■ **Selected text**

--------

Smt. Sarala Devi

Born :- 19-Aug-1904
Died :- 04-Oct-1986
Place of Birth :- Narilo, Balikuda, Jagatsinghpur

Sarala Devi was born in Narilo village under Balikuda in Jagatsinghpur under the undivided Cuttack district. Her father’s name was Basudev Kanungo and mother’s name was Padmavati Devi. After her birth, she spent her childhood under the tutelage of Hemant Kumari and Balamukunda. Sarala Devi was the granddaughter of the famous Nandkishore Das who then worked as superintendent of the princely states.

At that time, Sarala Devi passed the matriculation examination with appreciable marks but was denied higher education by the family head. So Hemant Kumari hired a Christian teacher and arranged for her study of English and Bengali. Her Sharp memory helped her make great strides in education.

--------

■ **Dataset excerpt**

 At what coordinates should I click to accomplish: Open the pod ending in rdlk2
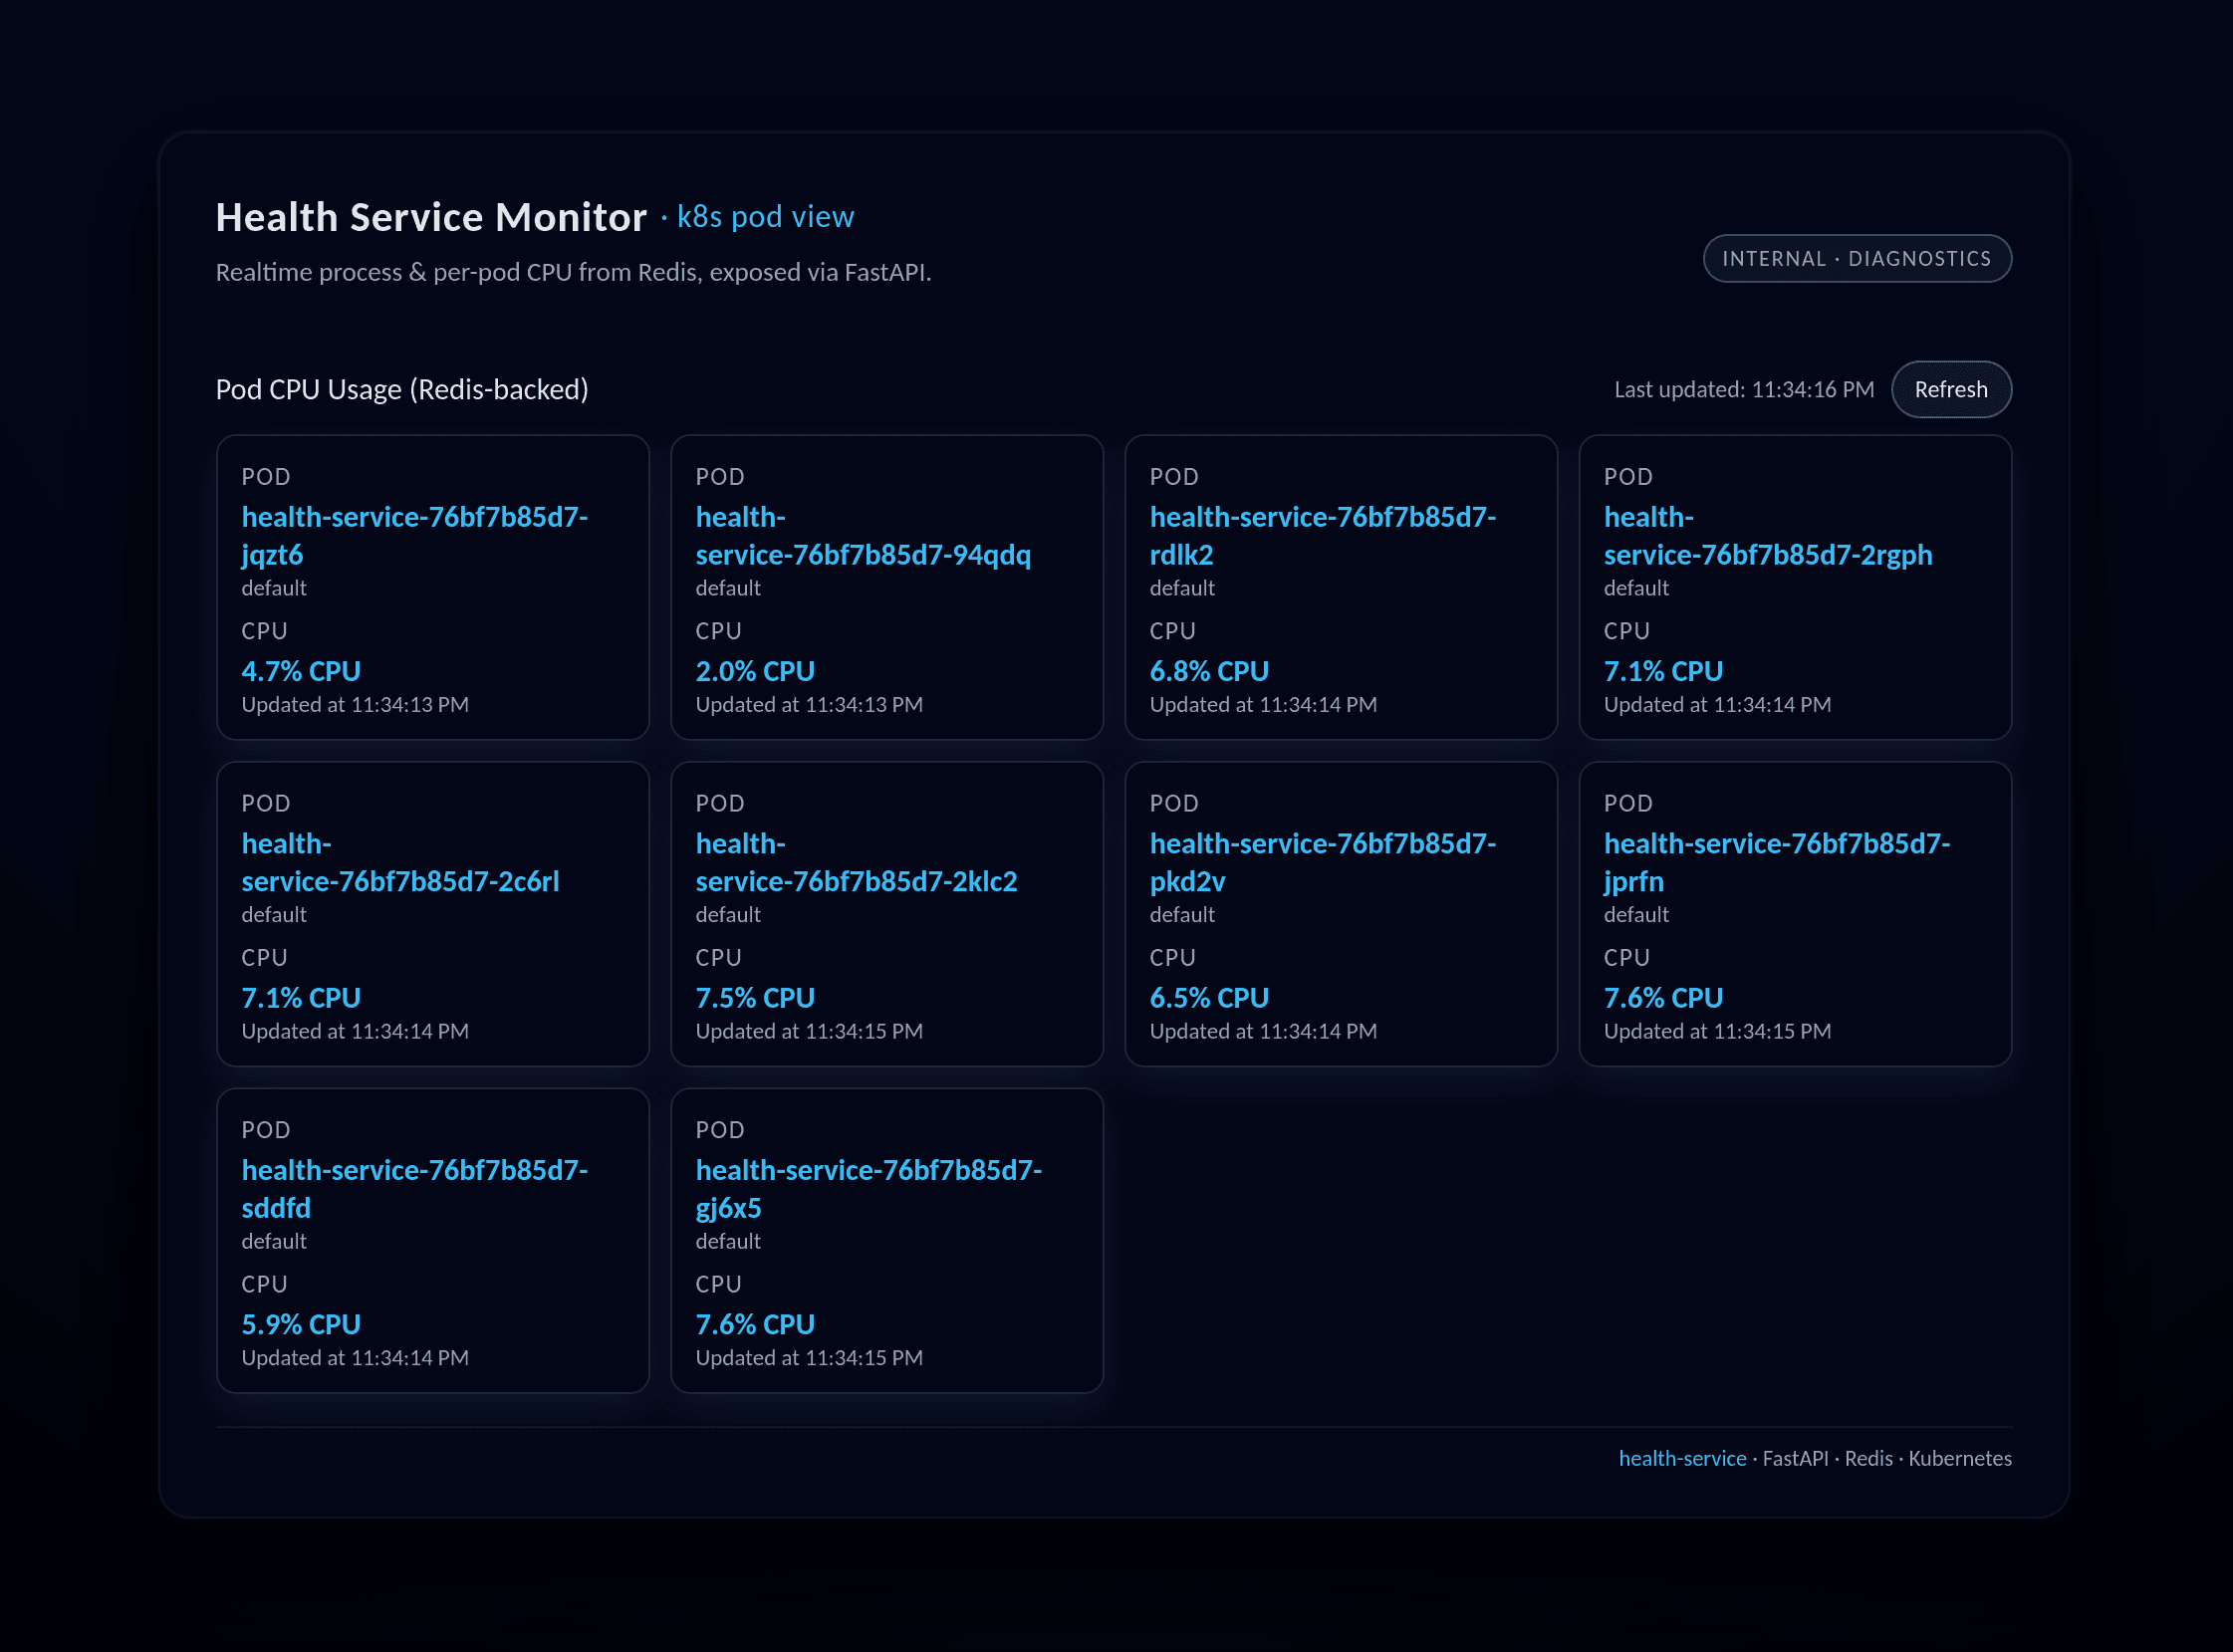pos(1322,535)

--------

■ **Given request 1**
List every person named in the biographical sketch of Sarala Devi, other than Sarala Devi herself.
■ **Given request 2**
Retype the stretch of the biographical sketch of Sarala Devi from "Sarala Devi was born" through "the princely states.", changing nothing.

■ **Written solution 1**
Basudev Kanungo
Padmavati Devi
Hemant Kumari
Balamukunda
Nandkishore Das

■ **Written solution 2**
Sarala Devi was born in Narilo village under Balikuda in Jagatsinghpur under the undivided Cuttack district. Her father’s name was Basudev Kanungo and mother’s name was Padmavati Devi. After her birth, she spent her childhood under the tutelage of Hemant Kumari and Balamukunda. Sarala Devi was the granddaughter of the famous Nandkishore Das who then worked as superintendent of the princely states.